Have dozens of submissions out - hope some of them take. My longish three part Lot's Wife poem will be in the New York based online journal Transmissions in March.  

4 comments:

Jim Murdoch said...

I think the important thing to remember about Tim’s “reviews” is what he himself says at the top: “these are often notes in preparation for reviews that were never finished, or pleas for help with understanding pieces.” That said the one thing that you immediately feel is that you’ve been read and only read but read and thought about and we really can’t ask for any more. The problem with reviewing poetry I’ve found is that you never have enough time. You can read a novel in three days and toss of a couple of thousand meaningful words with relative ease. Try doing that with a book of poems but how much time can you decently afford to spend ruminating before you put pen to paper? The best poems, the very best poems, you live with for years and they become a part of you. Your poem about the Red Road high rises is one like that. Whether you consider it your best poem is academic. It’s the one once I’d added my tuppenceworth made the most sense to me. But what I like about Tim’s articles is that they stimulate interest. You want to see for yourself. When I’m looking to buy a book I regularly jump to the one- and two-star reviews because I often find more there to pique my interest. Not that this is a one- or two-star review, far from it. But he doesn’t gush and so you’re more inclined to take him seriously. His last paragraph alone was enough to make me want to have a read at your book again; it’s probably been long enough. But I have a book to edit and now I’m into it nothing else is getting done for a while.
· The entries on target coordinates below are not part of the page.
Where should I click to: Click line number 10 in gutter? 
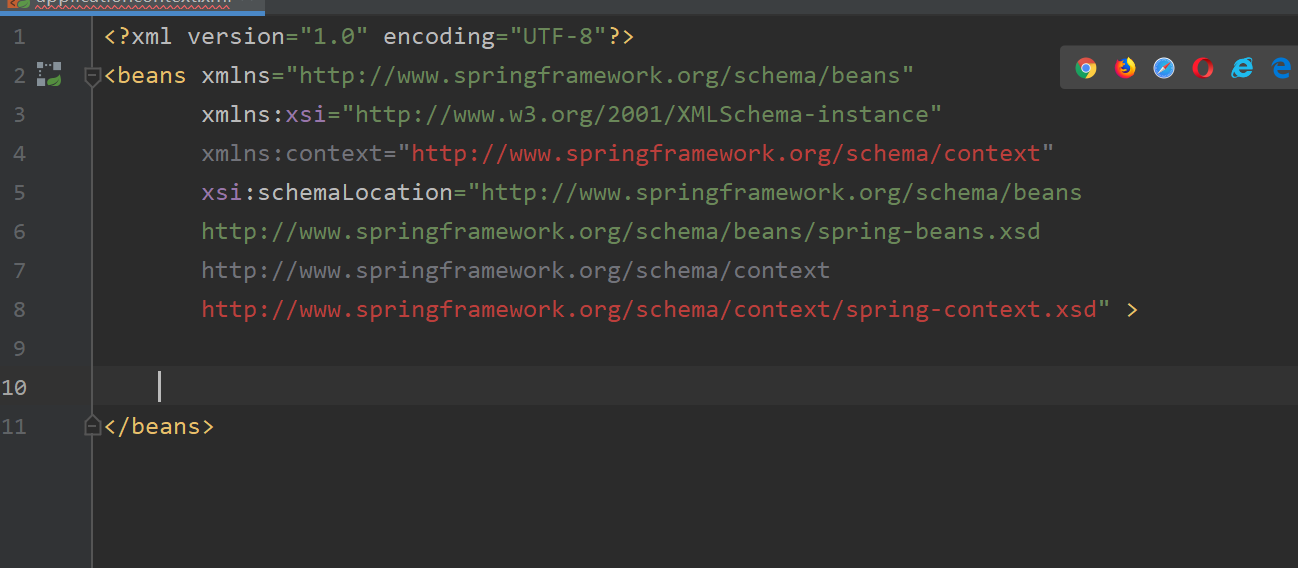(15, 387)
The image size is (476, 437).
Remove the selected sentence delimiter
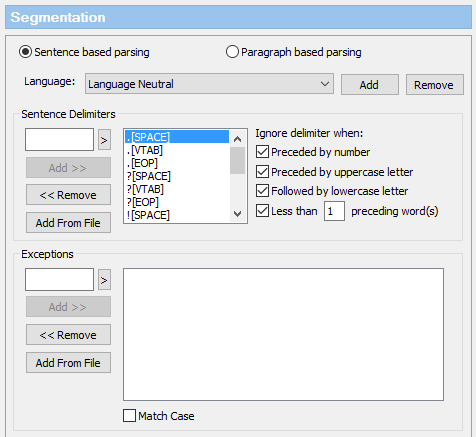point(68,195)
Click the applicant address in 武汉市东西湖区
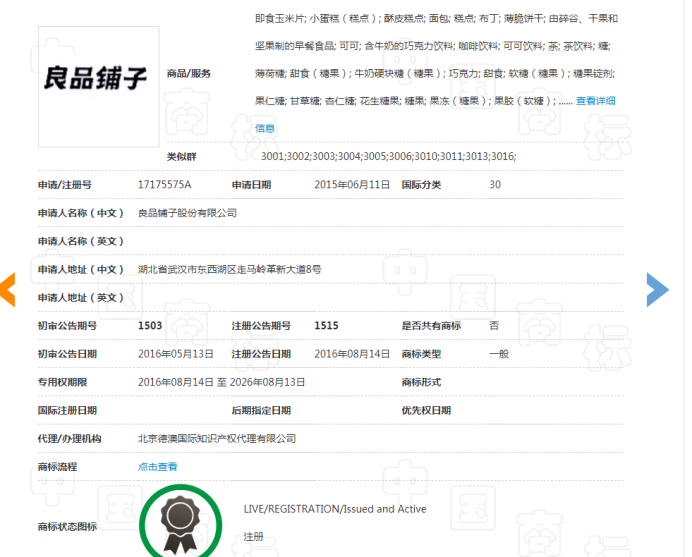This screenshot has width=692, height=557. coord(229,269)
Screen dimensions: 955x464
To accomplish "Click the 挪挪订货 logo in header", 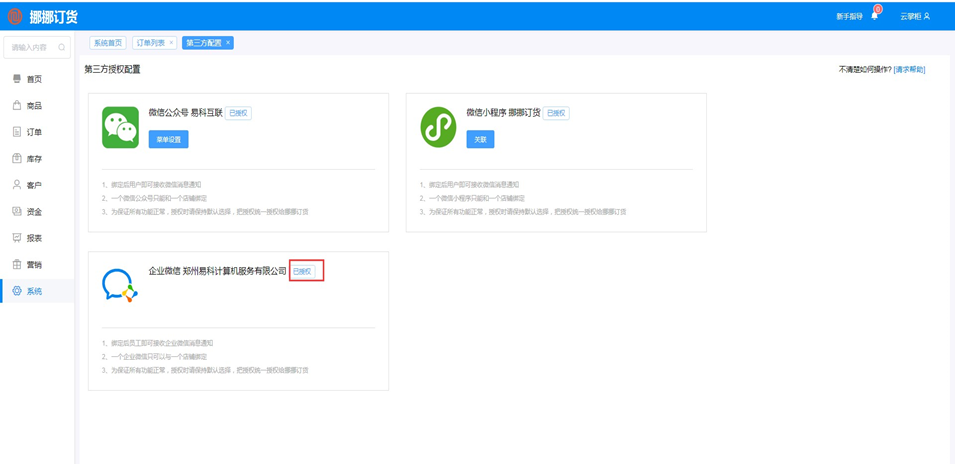I will [43, 16].
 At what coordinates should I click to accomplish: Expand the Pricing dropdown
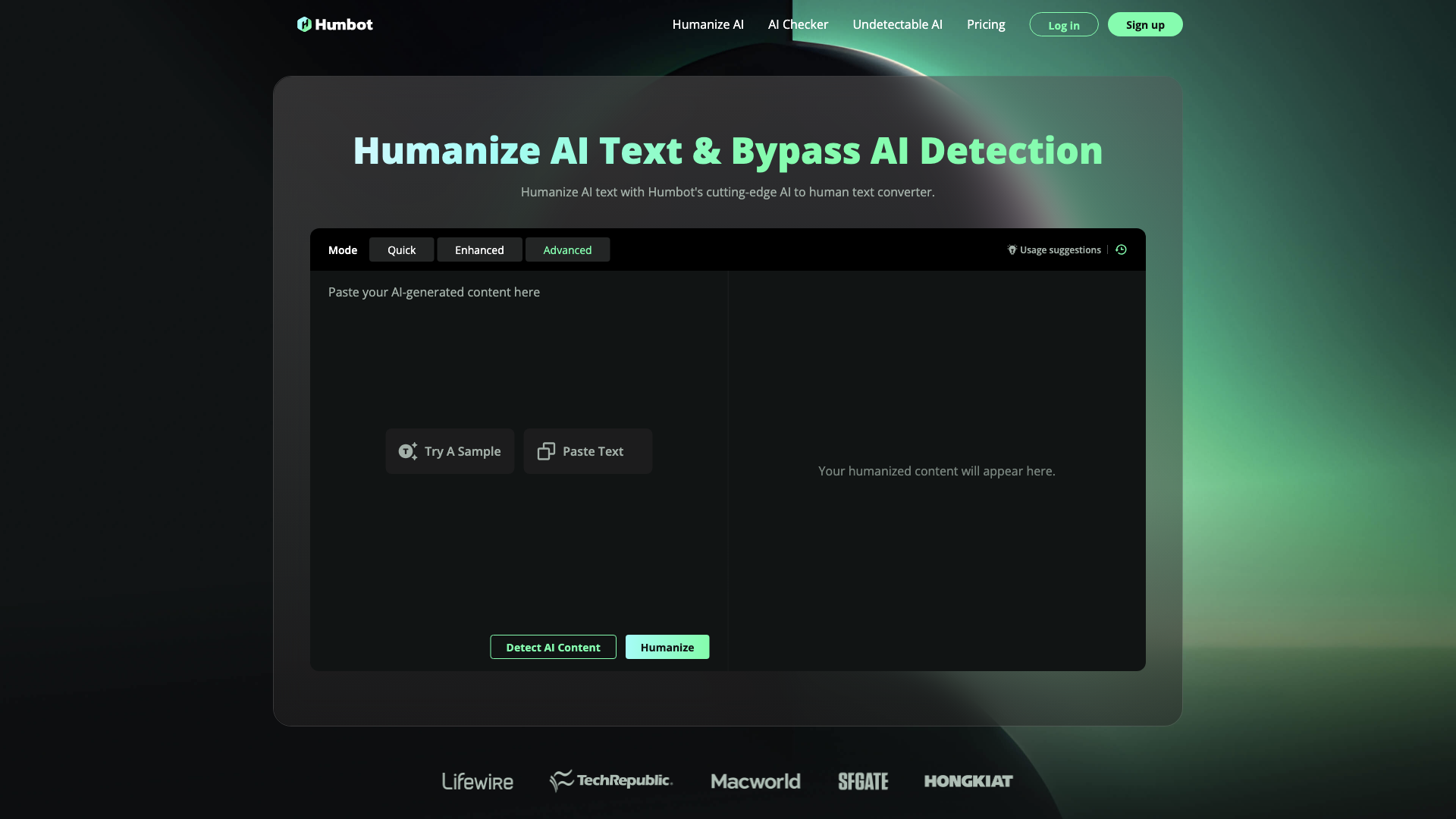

As regards Lawrence's poetry I expect the simple answer is that his prose caused so much of a stooshie people are drawn to that out of curiosity (not me though) and once that curiosity’s been satisfied they’re done. He’s not the only author to suffer. Look up Alan Sillitoe for example. Who’s ever read anything bar ‘The Loneliness of the Long Distance Runner’ and maybe, maybe Saturday Night and Sunday Morning? (Me. actually.) Fifteen books of poetry alone!

Marion McCready said...

yes, I was pleased he took the time to write about it especially since he wasn't bowled over by it.
you're right about Lawrence, I never really read much of his poetry (apart from the anthology pieces) though I had read the novels. I'm afraid I've read nothing of Alan Sillitoe!

Tim Love said...

I agree with Jim. I write about all the books I read (and I don't just pick books I know I'll like beforehand), trying to calibrate so that I don't over-gush or get bowled-over. I tend to be descriptive and fault-finding rather than impressionistic and incomprehensible - too many reviewers seem to use review-speak. See The language of reviews for examples.

Marion McCready said...

thanks Tim, I agreed with much of what you said and I appreciate your willingness to write about all of the books you read and your effort to try to understand what the writer is attempting whether or not you like it or think they've been successful!